In general though, Lisp has seemed to lack a big champion to promote Scheme and help move it into new spaces. I grew interested in Java initially because I really liked Sun, the company, and thought they might have some good ideas - in the following years Sun has done a tremendous promotoing job, but in helping make it easy for developers to choose Java and to push Java into every space, like small devices or distributed systems.
I think what also helped Java is that there is Java, the platform AND language vs. Lisp, the language. With Java you gain quite a bit more than just another nice programming language, you also get the features of the platform (like security and a wide set of standard API's) to build on.
"There is more worth loving than we have strength to love." - Brian Jay Stanley
I'm not Scheme expert. But I really wonder if you need any text at all to learn it. What little work I've done with Scheme has been in my occasional attempts to work through S&I. That book is interesting because it (a) assumes no prior knowledge of Scheme (b) spends very little time explaining the language as such. And yet the whole book is about Scheme programming! It would seem that Scheme programmers spend less of their time thinking about language issues than other programmers.
- C++ isn't a fully object-oriented language. It's a set of object-oriented extensions grafted onto a non-OO substructure. One particular place where you can see this is the way the object-oriented extensions combine with operator overloading and type coercion to create something that's deeply confusing. Also, since C++ is aimed at building very efficient systems programs, it skirts things that seem difficult, like multiple inheritance.
- C++ has no garbage-collection. This means that lots of things that should be natural (like having methods that CONS together new objects and return them) become difficult and fraught with error.
Scheme, on the other hand, provides a good framework for teaching not just object-oriented design, but functional programming, as well.Note that I'm not trying to get into a war about the best programming language for building things, nor am I trying to diss C++. But I think it's a pretty crummy language from a teaching perspective.
Fundamentally, I don't think that CS education should be vocational education. If you learn the concepts and theory, learning a new language is a breeze. If you don't, then you don't walk away from the education with much; everything you learn is in imminent danger of evaporating in your hands.
Recursion is a critical concept and is much harder to master than iteration.
I once taught Computer Science in a University where the introductory courses were all taught in procedural programming languages. I had to teach theory and some other advanced topics to people who'd never mastered recursion and it was unspeakably painful. Like teaching physics to students who hadn't mastered algebra.
One (ok two) of the nicest features of lisp, IMHO, are defmacro and defadvice, which allow you to use the full power of lisp to rewrite an arbitrary expression or function and thus extend the syntax and semantics of the language. This is so far beyond the C macro preprocessor it's not funny (and of course Java has no preprocessor at all, whine). I miss this more perhaps than any other Lisp feature.
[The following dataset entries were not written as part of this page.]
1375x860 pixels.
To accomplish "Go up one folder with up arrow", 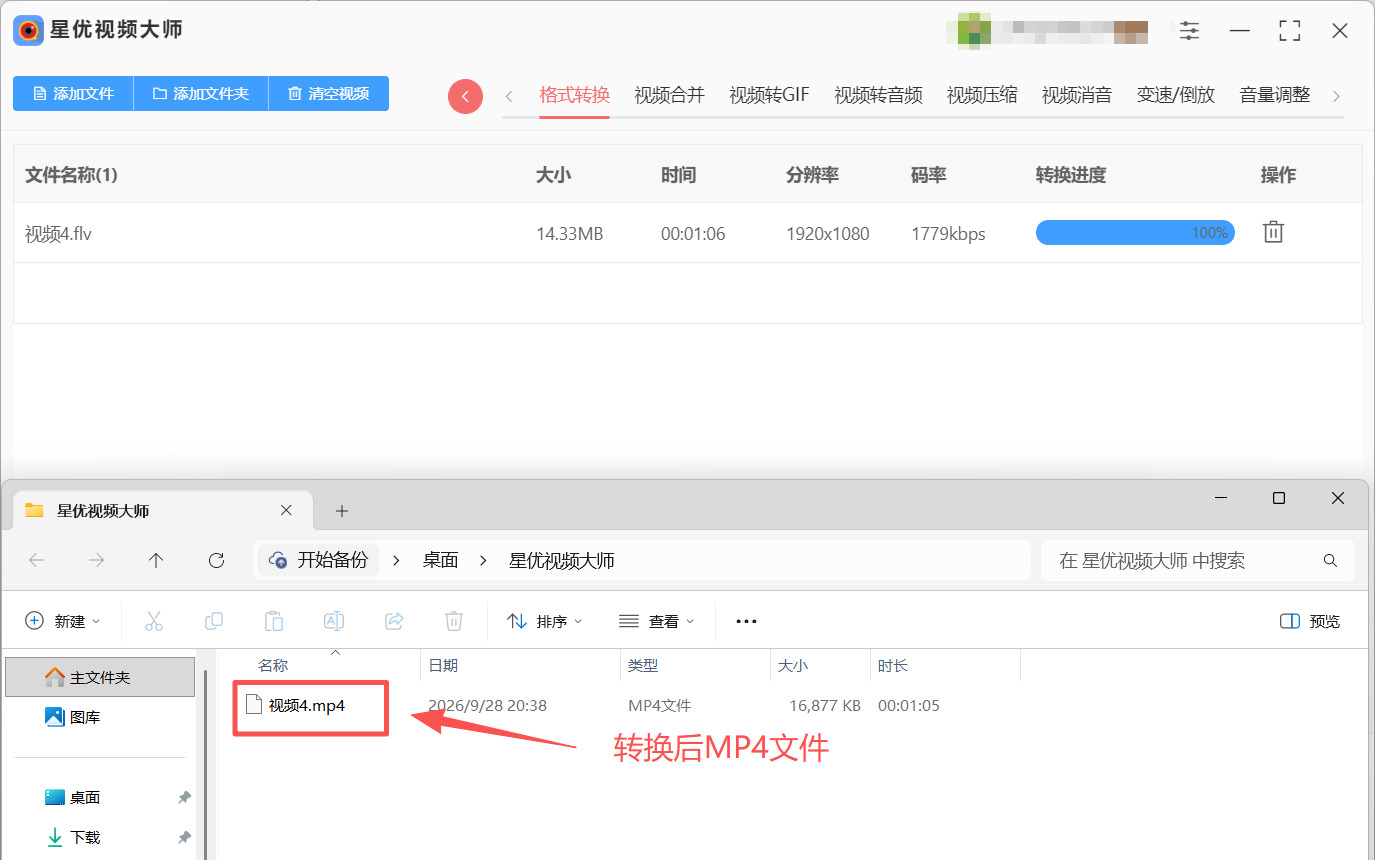I will tap(156, 560).
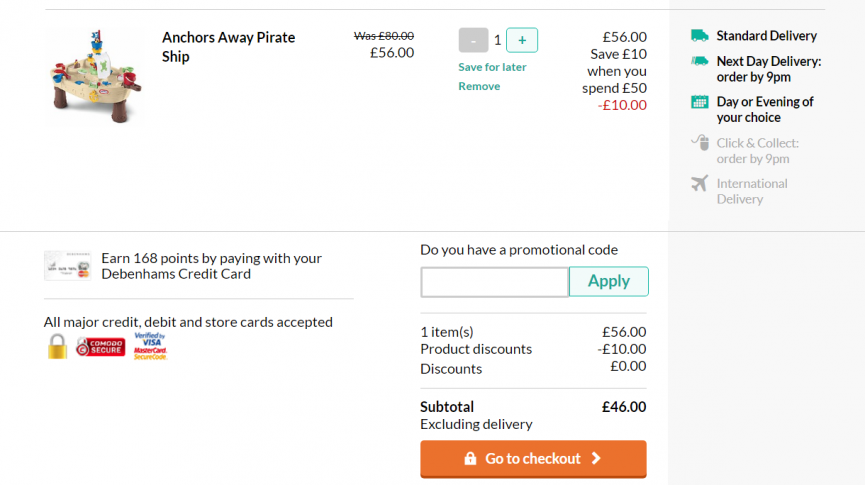Click the Comodo Secure badge

[x=100, y=347]
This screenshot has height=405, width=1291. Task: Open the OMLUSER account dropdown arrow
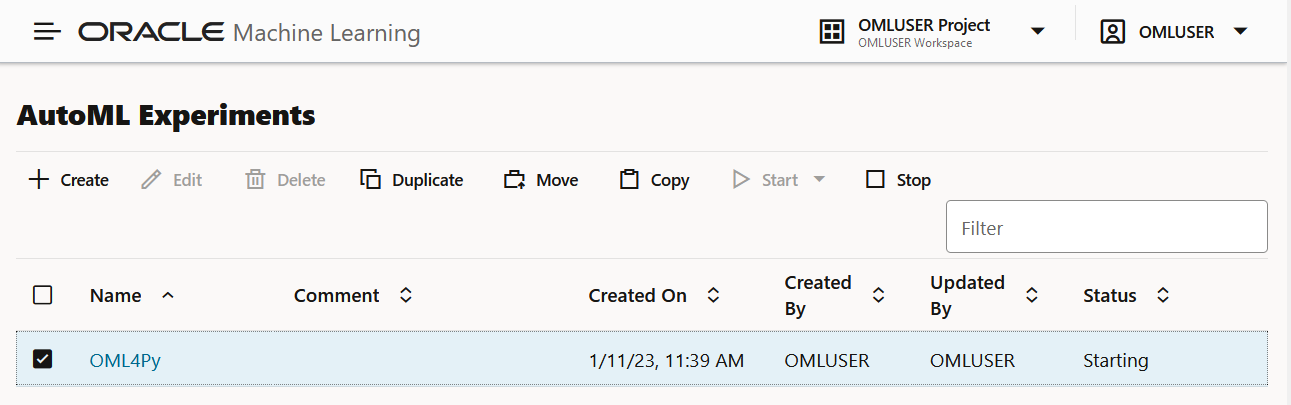[1241, 32]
Various people have worked on getting something like this into C/C++/Java: ePerl lets you use perl as a macro language, and some of the AOP (Aspect-Oriented Programming) folks are old lisp hackers (I think Alan Bawden is in that group, for instance) and these people would like to see some kind of defmacro/defadvice functionality in C.
So here's my question: do you think that's possible, given C's irregular syntax and poor token/string handling, and would it be a good idea? Any thoughts on how it could work?
If I was spending my own money to do lots of software development, I would almost certainly rather spend it on Lisp instead of C++ when either language is reasonably suited to the task at hand. But this has much more to do with programmer productivity than with run-time performance. Don't pay too much attention to a single experiment. Every language studied with this same problem that has builtin hash tables has looked OK vs C++, including Python and Tcl, which are no way performance champions. If they were, we wouldn't need NumPy and SWIG.
> LISP needs a powerful IDE like MSCV++ with syntax-sensitive indenting, keyword auto-completion, and chroma-coding (perhaps they already do?)
Never seen MSCV++, but mere lowly Emacs does at least part of this, and could be programmed to do the rest.
> One thing that makes me shy away from using LISP for commercial product is the long pauses of the garbage collector that kicks in at unpredictable times. I would like to have a guaranteed maximum pause time.
There are lots of garbage collection strategies around, addressed to different tradeoffs, so maybe there is a Lisp implementation that uses one that will suit you.
However, in the limit, the garbage collector has to find memory as fast as your program consumes it. You could have a gc that only spent, say, 1ms whenever it butted in to do its business, but if your program is grabbing memory too fast you'd just get lots of 1ms interruptions without too much substantial computation between them. At some point your gc has to be in equilibrium with your program, regardless of what strategy it uses.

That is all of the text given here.